Getty's posta di fenestra

Getty (left):
Questa si è posta di finestra che di malizie e / ingani sempre la è presta. E de covrir e / de ferire ella è magistra. E cum tutte guardie / ella fa questione e cum le soprane e cum le terrene. / E d'una guardia a l'altra ella va spesso per inga / nar lo compagno. E a metter grande punte / e saver romper e scambiare quelli zoghi / ella pò ben fare.
- posta de finiestra instabile-

Pisani-Dossi (right):
Io son posta realle de uera finestra / E de in tuta l'arte sempre io son presta.

Pisani-Dossi's posta di fenestra
folio 23v, "posta di fenestra" MS Ludwig XV13 (codice "GETTY") carta 18a, "posta di fenestra" Flos Duellatorum (Pisani-Dossi MS)

The translation of the text accompanying the Getty's posta di finestra depicted above in the table is

"This is the posta of the window that is quick to be malicious and deceive and it is master of wounding and covering; and it questions (challenges) all the guards both high and low. And it often moves from guard to guard to deceive the companion and to give grand thrusts and knows how to break them and exchange them. Those plays it can do well." - guard of the window unstable -.
The translation for the text accompanying the Pisani-Dossi posta de fenestra in the table above is:
"I am in the noble guard of the true window And in the entire art I am always quick."

The difference between the Getty's and Pisani-Dossi versions of the treatise are clearly evident, however, during the course of research and study of Fiore's treatise, it was prudent to study all three versions to ensure that a complete picture of the art was understood. There is not a 100% mapping between the techniques and plays depicted in the Pisan-Dossi with the Getty's version and therefore, a complete examination of the different versions was necessary.

There are four known versions of Fiore's work, so named by the collection the treatise resides.
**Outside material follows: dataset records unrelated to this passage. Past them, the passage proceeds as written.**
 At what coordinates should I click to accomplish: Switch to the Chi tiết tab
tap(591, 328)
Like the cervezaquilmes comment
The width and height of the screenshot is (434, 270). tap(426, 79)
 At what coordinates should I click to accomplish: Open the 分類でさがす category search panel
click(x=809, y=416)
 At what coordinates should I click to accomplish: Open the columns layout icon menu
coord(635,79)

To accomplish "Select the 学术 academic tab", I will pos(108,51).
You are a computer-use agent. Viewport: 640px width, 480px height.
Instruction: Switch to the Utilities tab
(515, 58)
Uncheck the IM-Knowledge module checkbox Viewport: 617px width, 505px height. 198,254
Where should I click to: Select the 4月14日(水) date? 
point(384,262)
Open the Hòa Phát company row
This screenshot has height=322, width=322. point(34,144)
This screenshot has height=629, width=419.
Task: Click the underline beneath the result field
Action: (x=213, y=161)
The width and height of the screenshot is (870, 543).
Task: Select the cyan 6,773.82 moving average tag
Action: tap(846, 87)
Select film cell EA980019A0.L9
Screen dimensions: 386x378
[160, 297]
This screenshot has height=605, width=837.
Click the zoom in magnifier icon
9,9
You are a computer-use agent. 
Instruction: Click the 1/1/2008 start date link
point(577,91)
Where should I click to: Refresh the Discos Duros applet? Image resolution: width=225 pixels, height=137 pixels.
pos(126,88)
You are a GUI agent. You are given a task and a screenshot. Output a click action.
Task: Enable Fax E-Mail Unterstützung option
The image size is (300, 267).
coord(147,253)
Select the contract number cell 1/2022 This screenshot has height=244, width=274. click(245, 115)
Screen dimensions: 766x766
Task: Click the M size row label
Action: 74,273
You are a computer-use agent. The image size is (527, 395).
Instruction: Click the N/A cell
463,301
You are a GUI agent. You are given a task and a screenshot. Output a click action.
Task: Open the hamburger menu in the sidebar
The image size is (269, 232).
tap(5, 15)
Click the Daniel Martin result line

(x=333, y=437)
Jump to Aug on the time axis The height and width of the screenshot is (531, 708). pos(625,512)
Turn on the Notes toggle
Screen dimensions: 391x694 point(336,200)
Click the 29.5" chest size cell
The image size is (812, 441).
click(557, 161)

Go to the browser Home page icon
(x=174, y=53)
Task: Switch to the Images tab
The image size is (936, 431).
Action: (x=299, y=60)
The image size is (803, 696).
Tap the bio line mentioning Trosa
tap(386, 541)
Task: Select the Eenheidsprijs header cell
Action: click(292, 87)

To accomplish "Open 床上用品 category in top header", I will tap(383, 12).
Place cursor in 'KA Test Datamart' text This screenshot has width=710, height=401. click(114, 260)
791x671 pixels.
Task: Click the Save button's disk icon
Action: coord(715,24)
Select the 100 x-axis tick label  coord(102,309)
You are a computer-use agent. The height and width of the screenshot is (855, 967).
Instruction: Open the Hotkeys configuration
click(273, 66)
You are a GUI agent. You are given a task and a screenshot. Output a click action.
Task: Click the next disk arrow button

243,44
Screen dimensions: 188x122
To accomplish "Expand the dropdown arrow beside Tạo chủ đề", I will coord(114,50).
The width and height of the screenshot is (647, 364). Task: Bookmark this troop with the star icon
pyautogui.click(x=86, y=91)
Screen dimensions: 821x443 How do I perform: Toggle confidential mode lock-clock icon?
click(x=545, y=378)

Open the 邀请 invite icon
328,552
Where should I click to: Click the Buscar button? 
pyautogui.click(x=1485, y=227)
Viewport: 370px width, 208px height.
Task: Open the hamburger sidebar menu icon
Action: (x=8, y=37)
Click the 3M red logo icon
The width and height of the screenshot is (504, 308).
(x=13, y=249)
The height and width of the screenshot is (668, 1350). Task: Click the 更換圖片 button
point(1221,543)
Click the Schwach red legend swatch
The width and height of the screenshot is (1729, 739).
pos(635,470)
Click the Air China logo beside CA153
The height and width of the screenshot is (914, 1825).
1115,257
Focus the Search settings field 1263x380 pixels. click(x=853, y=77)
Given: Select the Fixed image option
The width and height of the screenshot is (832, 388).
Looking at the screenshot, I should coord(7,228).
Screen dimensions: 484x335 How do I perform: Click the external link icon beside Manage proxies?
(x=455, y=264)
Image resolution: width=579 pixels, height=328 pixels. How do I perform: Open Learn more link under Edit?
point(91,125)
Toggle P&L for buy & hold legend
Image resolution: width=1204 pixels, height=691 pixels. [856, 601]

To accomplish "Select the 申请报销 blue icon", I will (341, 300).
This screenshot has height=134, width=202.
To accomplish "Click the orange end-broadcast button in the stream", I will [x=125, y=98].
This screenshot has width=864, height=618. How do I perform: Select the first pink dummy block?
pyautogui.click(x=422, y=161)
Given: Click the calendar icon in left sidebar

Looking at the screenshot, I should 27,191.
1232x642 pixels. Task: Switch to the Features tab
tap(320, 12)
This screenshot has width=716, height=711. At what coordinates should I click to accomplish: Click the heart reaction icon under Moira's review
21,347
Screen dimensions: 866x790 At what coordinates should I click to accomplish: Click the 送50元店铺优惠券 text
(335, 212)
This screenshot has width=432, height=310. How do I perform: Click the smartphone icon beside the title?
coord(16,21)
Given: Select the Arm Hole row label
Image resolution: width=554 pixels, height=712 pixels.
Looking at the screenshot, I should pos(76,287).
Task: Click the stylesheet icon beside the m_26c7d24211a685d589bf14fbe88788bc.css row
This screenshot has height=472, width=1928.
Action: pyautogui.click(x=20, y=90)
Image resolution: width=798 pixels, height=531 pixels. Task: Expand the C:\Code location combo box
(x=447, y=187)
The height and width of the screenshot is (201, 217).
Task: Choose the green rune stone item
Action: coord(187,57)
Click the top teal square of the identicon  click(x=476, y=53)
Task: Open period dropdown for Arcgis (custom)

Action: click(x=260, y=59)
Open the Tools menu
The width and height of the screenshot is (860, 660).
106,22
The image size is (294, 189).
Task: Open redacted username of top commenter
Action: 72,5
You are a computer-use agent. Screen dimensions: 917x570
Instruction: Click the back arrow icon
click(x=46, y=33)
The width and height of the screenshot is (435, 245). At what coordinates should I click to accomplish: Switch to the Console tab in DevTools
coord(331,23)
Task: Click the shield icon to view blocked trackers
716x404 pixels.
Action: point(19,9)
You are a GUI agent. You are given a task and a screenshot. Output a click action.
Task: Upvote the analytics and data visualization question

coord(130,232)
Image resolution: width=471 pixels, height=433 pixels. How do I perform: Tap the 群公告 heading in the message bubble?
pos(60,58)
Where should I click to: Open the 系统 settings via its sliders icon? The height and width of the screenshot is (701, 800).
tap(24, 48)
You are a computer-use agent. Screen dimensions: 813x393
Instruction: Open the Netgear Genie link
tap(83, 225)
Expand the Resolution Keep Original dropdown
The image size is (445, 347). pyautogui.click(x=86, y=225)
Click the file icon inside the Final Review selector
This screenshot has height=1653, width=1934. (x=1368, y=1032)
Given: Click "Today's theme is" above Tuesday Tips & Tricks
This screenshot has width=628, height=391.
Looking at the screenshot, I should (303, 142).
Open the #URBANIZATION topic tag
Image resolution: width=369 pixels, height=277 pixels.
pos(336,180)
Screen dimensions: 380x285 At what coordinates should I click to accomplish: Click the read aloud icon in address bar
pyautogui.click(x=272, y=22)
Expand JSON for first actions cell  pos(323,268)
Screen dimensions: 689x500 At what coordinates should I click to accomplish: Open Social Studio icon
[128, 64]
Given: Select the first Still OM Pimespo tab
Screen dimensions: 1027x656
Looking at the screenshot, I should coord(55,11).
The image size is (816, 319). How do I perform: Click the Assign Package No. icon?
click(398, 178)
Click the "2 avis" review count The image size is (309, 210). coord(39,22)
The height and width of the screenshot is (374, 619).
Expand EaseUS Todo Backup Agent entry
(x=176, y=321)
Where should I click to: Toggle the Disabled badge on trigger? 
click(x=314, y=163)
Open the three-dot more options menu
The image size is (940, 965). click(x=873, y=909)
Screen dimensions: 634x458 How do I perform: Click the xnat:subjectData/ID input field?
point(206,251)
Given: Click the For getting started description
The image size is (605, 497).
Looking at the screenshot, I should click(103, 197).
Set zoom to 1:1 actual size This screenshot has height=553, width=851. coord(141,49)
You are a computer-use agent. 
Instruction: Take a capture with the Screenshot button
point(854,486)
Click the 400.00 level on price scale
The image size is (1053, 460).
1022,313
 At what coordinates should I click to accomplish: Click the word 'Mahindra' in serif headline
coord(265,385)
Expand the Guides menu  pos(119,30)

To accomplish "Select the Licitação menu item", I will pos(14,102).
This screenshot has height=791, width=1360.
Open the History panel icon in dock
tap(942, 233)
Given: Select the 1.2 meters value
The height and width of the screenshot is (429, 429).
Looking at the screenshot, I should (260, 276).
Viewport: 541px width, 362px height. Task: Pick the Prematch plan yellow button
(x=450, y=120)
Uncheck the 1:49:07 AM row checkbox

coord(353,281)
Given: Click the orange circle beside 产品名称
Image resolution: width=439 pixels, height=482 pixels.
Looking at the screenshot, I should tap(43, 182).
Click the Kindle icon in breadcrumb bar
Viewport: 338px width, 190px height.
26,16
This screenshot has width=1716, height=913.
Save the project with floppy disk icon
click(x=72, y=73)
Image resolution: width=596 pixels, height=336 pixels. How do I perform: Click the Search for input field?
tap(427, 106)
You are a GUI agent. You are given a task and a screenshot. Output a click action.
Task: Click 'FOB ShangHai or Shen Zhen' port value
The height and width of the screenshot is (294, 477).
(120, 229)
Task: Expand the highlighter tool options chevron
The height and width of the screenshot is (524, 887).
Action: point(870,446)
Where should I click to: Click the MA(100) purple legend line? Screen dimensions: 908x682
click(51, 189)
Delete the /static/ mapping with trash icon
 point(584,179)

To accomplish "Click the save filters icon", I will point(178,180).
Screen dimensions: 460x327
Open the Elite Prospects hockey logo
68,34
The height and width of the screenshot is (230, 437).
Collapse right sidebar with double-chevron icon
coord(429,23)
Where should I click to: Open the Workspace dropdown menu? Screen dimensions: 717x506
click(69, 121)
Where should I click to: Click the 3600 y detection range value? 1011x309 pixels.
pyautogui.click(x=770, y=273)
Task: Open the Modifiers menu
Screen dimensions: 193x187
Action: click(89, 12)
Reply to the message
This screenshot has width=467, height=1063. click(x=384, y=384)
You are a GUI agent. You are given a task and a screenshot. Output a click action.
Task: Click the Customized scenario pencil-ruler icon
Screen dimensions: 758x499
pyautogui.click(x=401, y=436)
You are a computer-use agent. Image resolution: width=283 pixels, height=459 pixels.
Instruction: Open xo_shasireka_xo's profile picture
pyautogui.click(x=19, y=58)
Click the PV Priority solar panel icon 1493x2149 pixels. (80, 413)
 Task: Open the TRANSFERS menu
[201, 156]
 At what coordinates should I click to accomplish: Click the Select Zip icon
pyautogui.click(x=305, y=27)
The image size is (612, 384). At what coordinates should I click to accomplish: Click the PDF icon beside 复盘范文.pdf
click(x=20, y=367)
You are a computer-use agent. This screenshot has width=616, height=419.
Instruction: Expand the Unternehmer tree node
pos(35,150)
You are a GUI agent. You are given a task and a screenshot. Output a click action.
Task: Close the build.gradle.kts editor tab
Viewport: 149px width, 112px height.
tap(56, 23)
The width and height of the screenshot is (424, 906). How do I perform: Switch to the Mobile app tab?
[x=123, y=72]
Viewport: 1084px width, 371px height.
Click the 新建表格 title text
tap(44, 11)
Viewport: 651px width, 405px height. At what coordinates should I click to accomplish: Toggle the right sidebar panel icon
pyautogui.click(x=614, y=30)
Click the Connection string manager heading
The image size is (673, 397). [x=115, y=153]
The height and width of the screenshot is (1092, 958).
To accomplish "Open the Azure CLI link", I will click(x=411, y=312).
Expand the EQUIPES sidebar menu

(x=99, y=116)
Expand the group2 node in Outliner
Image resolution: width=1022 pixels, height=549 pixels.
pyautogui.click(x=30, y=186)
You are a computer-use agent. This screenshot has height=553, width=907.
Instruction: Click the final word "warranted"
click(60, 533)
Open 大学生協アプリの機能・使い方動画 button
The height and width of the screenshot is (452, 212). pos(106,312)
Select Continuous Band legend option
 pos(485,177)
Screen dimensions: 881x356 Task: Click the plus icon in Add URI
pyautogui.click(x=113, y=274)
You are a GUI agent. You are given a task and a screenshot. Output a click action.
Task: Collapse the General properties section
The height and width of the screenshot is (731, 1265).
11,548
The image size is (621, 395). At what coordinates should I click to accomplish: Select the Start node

The four versions are:

  1. Fior di Battaglia, MS Ludwig XV13 (codice "GETTY") located in the J. Paul Getty Museum, Los Angeles, USA;
  2. Fior di Battaglia: MS M.383 (codice "MORGAN") - The Pierpont-Morgan Library, New York City, USA;
  3. Flos Duellatorum (Pisani-Dossi MS): F. Novati, Flos duellatorum: Il Fior di battaglia di maestro Fiore dei Liberi da Premariacco (Bergamo, 1902) (which is the source of this online presentation),
  4. Florius de arte luctandi: MSS LATIN 11269, Bibliothèque nationale de France (BnF).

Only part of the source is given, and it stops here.